Another house-related picture story based on real events is 'This Is The House That Jack Built' (27 September 1809), spoofing the English nursery rhyme of the same name. Every panel has a rhyming narrative, handwritten underneath the images. This makes it a text comic, though in some panels characters use speech balloons too. The comic satirizes riots which took place at the Theatre Royal in Covent Garden, London, a week earlier. On 18 September 1809, the theater had opened to the public after the building had burnt down a year earlier. This made the tickets more expensive than usual and many theatregoers were understandably not too happy about it. People started to protest outside the building and theatre owner John Philip Kemble was forced to send in the police. However, the riots kept going. Some people who paid for tickets only entered the theatre to continue disrupting the performances with banners and by shouting for lower prizes. Rowlandson depicts these events in six panels, with Kemble (the ‘Jack’ from the title) himself appearing in the final image. Nobody could suspect that these riots would continue for three months on a row! Twenty people died in the uproar. Eventually Kemble was forced to offer a public apology and lower the income fees again. Decades later, Edward Williams Clay would also make a satirical comic strip parodying the same nursery rhyme: ‘This Is The House That Jack Built’ (1840).

Rowlandson starts off his comic strip with a shot of Gloucester House, where the Duke and Mary Anne resided. Then he introduces everybody and everything involved with the scandal by depicting them in a panel, with lengthy explanations above and below the images. First Mary Anne, then the bishop, the letters between her and the bishop,  Wardle who seized the letters, Lord Folkstone, Francis Burdett, Dodor O'Meara, Dowler, the volumes about the lives of Mary, the printer and the bonfire that burnt the evidence. The entire comic strip is so long that it Rowlandson uses two pages. 

In 'The Double Humbug or the Devils Imp Praying for Peace' (1 January 1814), Napoleon gives a speech in the first panel, with the Devil at his side. In the second panel, he is no longer the "great general" and offers all his wealth and titles to the Allies, while kneeling. Apart from the two-panel sequences, the "before/after" situation is notable for using speech balloons.

Work to do:
1. In the Rowlandson text, start at "Rowlandson starts off" and stop after "uses two pages.", rewriting that stretch with "vicar" put in place of "bishop".
2. Do these statements agree with the Rowlandson text? For each, answer yes or no and quote the words that decide it.
(a) The riots at the Theatre Royal went on for three months.
(b) The comic about the theater riots has six panels.
(c) Kemble refused to apologize to the public.

Source excerpt:
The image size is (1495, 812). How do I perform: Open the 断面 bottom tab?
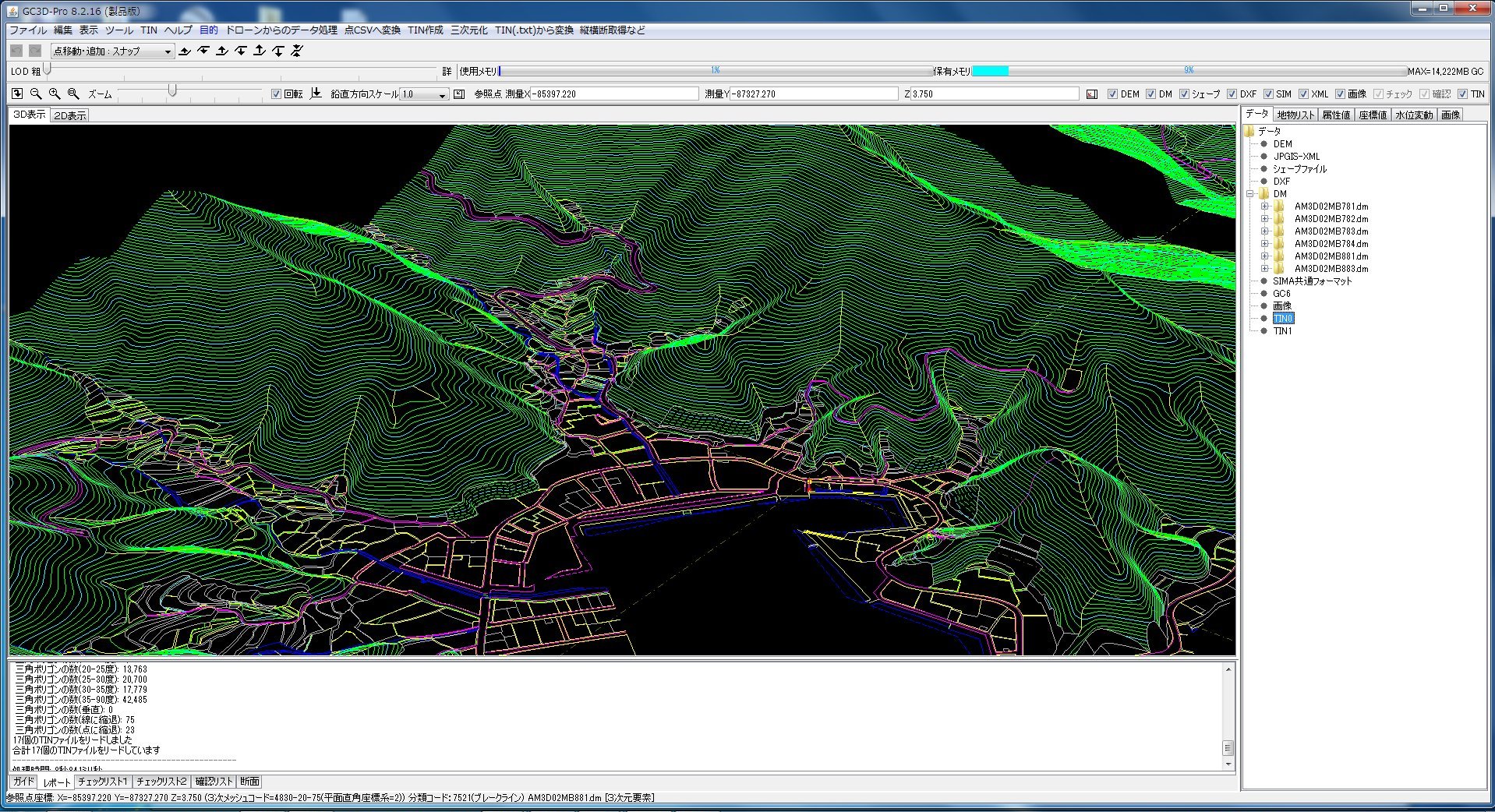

Task-by-task outputs:
1.
Rowlandson starts off his comic strip with a shot of Gloucester House, where the Duke and Mary Anne resided. Then he introduces everybody and everything involved with the scandal by depicting them in a panel, with lengthy explanations above and below the images. First Mary Anne, then the vicar, the letters between her and the vicar,  Wardle who seized the letters, Lord Folkstone, Francis Burdett, Dodor O'Meara, Dowler, the volumes about the lives of Mary, the printer and the bonfire that burnt the evidence. The entire comic strip is so long that it Rowlandson uses two pages.

2.
(a) Yes: "these riots would continue for three months"
(b) Yes: "Rowlandson depicts these events in six panels"
(c) No: "Eventually Kemble was forced to offer a public apology"